=== Section Start ===

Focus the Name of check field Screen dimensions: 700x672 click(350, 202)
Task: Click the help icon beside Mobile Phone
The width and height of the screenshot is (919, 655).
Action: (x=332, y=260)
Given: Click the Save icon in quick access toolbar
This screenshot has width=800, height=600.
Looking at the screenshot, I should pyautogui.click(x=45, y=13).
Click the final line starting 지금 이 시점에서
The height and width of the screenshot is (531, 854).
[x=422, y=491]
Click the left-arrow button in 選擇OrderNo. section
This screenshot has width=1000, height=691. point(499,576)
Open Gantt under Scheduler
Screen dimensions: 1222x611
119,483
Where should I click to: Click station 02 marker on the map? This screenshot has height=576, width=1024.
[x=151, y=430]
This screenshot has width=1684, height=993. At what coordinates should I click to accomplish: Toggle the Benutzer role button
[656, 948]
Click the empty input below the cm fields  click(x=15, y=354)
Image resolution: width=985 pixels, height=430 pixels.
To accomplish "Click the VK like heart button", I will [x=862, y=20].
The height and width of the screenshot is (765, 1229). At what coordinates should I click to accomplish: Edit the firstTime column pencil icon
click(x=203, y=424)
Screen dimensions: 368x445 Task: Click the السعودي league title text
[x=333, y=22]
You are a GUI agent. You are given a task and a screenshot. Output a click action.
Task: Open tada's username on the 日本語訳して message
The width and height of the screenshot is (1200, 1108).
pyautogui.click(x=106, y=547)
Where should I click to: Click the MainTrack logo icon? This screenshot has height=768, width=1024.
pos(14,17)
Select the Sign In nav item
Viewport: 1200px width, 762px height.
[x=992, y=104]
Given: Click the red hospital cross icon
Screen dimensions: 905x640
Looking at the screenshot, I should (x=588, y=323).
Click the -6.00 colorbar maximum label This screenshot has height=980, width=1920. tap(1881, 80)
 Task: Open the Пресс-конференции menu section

=== Section End ===

■ PROBLEM TO SOLVE
The reply must repeat all of the records precisely.

■ WRITTEN ANSWER
Focus the Name of check field Screen dimensions: 700x672 click(350, 202)
Task: Click the help icon beside Mobile Phone
The width and height of the screenshot is (919, 655).
Action: (x=332, y=260)
Given: Click the Save icon in quick access toolbar
This screenshot has width=800, height=600.
Looking at the screenshot, I should pyautogui.click(x=45, y=13).
Click the final line starting 지금 이 시점에서
The height and width of the screenshot is (531, 854).
[x=422, y=491]
Click the left-arrow button in 選擇OrderNo. section
This screenshot has width=1000, height=691. point(499,576)
Open Gantt under Scheduler
Screen dimensions: 1222x611
119,483
Where should I click to: Click station 02 marker on the map? This screenshot has height=576, width=1024.
[x=151, y=430]
This screenshot has width=1684, height=993. At what coordinates should I click to accomplish: Toggle the Benutzer role button
[656, 948]
Click the empty input below the cm fields  click(x=15, y=354)
Image resolution: width=985 pixels, height=430 pixels.
To accomplish "Click the VK like heart button", I will [x=862, y=20].
The height and width of the screenshot is (765, 1229). At what coordinates should I click to accomplish: Edit the firstTime column pencil icon
click(x=203, y=424)
Screen dimensions: 368x445 Task: Click the السعودي league title text
[x=333, y=22]
You are a GUI agent. You are given a task and a screenshot. Output a click action.
Task: Open tada's username on the 日本語訳して message
The width and height of the screenshot is (1200, 1108).
pyautogui.click(x=106, y=547)
Where should I click to: Click the MainTrack logo icon? This screenshot has height=768, width=1024.
pos(14,17)
Select the Sign In nav item
Viewport: 1200px width, 762px height.
[x=992, y=104]
Given: Click the red hospital cross icon
Screen dimensions: 905x640
Looking at the screenshot, I should (x=588, y=323).
Click the -6.00 colorbar maximum label This screenshot has height=980, width=1920. tap(1881, 80)
 Task: Open the Пресс-конференции menu section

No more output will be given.